In college a professor spoke of visiting a fellow faculty member after giving birth. Apparently, she had on her usual jeans and makeup while in the hospital. And I thought to myself I want to be just like that when I have a baby.
Spoiler alert: I was not.
I did not put an ounce of makeup on in the hospital or the four weeks following her birth.
I left the hospital makeup-less and you guessed it…in maternity leggings. A far cry from my “regular jeans”.
I admired maternity pictures of friends with perfectly round baby bumps. Once again telling myself that had to be me. I took a weekly picture of my own growing baby bump but craved the ones that were flattering.
I didn’t always look at the picture with love and admiration. Sometimes it was downright frustrating. I would catch a glimpse of a non-flattering angle of myself and would melt down.
I visited a friend after she had her first baby. She looked amazing.
She was already in her prematernity attire and looked completely put together. I vowed to myself that that would be me.
But you guessed it…it wasn’t.
I decided that the logical thing to do four weeks after delivery was to go for a run. Well, you can imagine how that went. I peed my pants a block in. The rational side of my brain told me to stop, that my body wasn’t ready, but another part told me “you want to bounce back right?”

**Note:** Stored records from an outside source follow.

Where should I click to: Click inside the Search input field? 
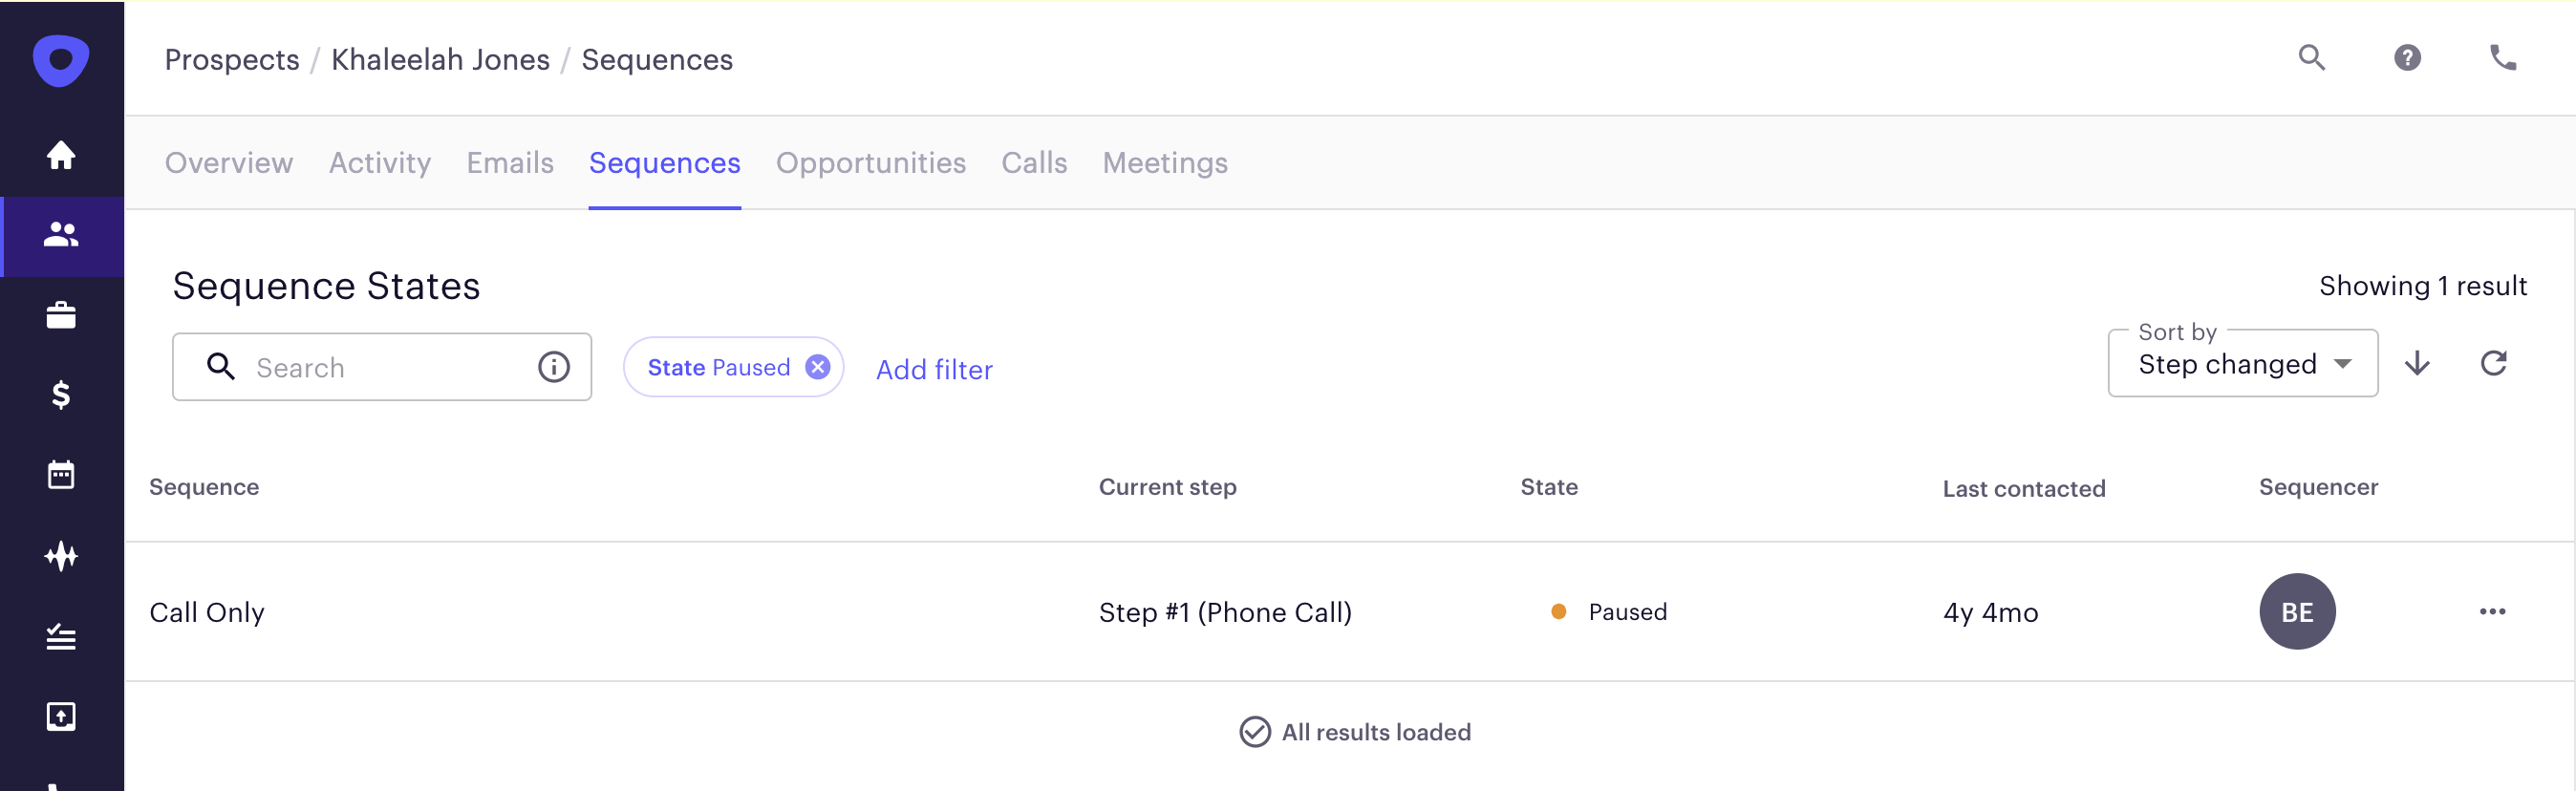click(x=380, y=366)
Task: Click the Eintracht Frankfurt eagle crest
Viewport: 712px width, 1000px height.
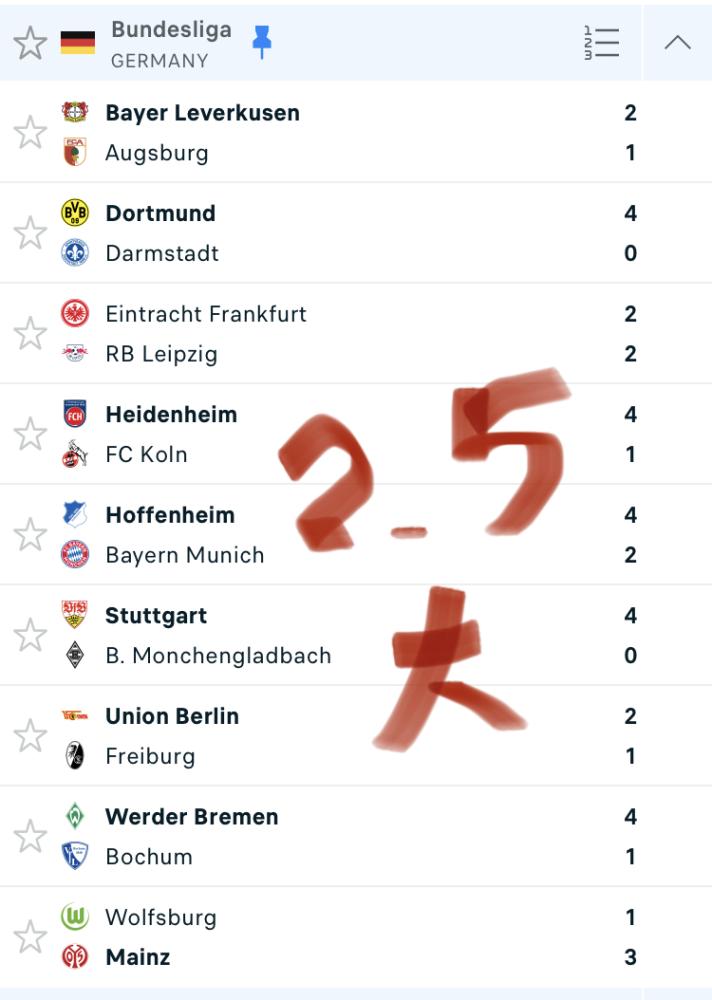Action: (x=75, y=314)
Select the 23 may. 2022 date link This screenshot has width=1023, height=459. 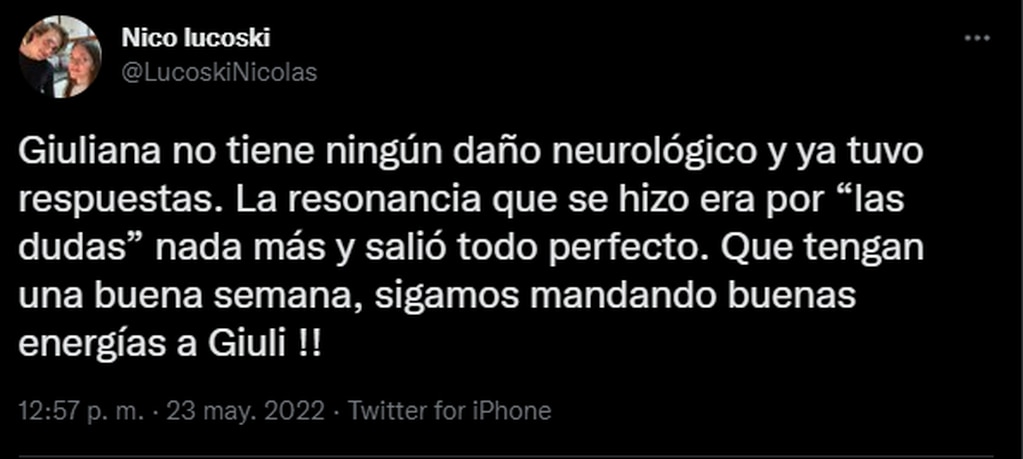[x=246, y=411]
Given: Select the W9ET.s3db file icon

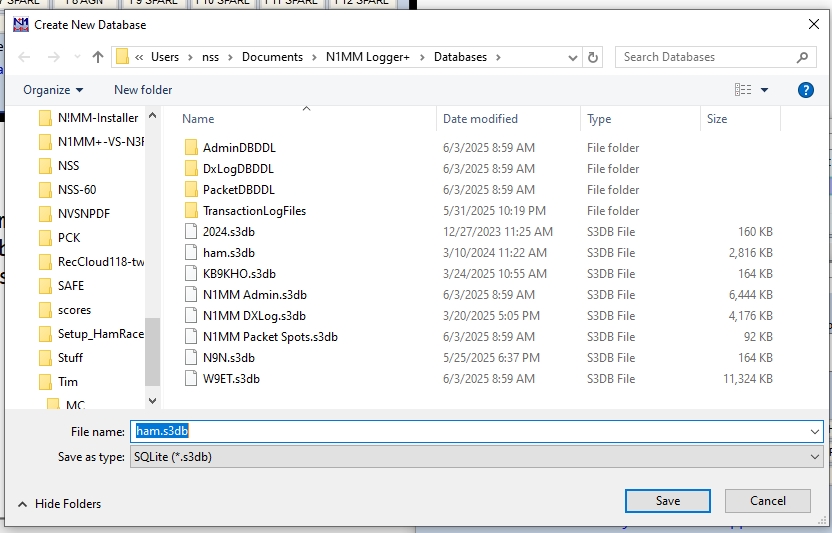Looking at the screenshot, I should click(x=192, y=379).
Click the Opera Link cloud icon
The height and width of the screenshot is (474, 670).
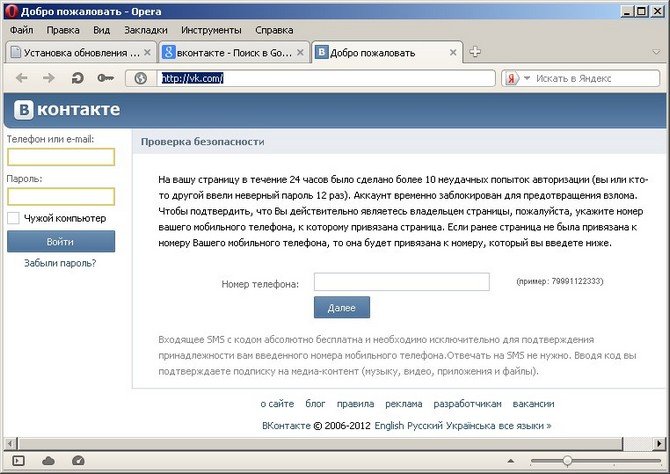click(x=48, y=460)
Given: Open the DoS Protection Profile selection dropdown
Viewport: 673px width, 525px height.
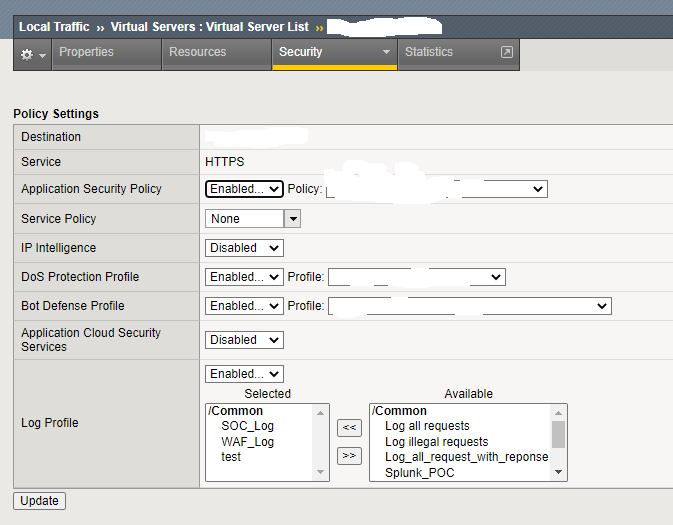Looking at the screenshot, I should tap(416, 277).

I wish that I could go back to that new mama and give her a little shake.
Don’t you see how amazing your body is?!
You are strong.
You are healthy.
You just grew and delivered a HUMAN BEING!
My body was capable of more than I ever could have imagined and yet the only thing I was focused on was how it was changing. Of course, it was different, it had done things it never had before.
Whether you fit into your prematernity clothes in 4 weeks, 4 years or never again your body is amazing.
Whether you had the perfectly round basketball shaped baby bump or not, your body is beautiful.
Stop telling yourself that the journey to motherhood only looks one certain way.
Above all I would go back and remind that sweet new mama that the precious little baby girl nestled in her arms will be watching.
If you learn to love your body, she will grow up loving hers.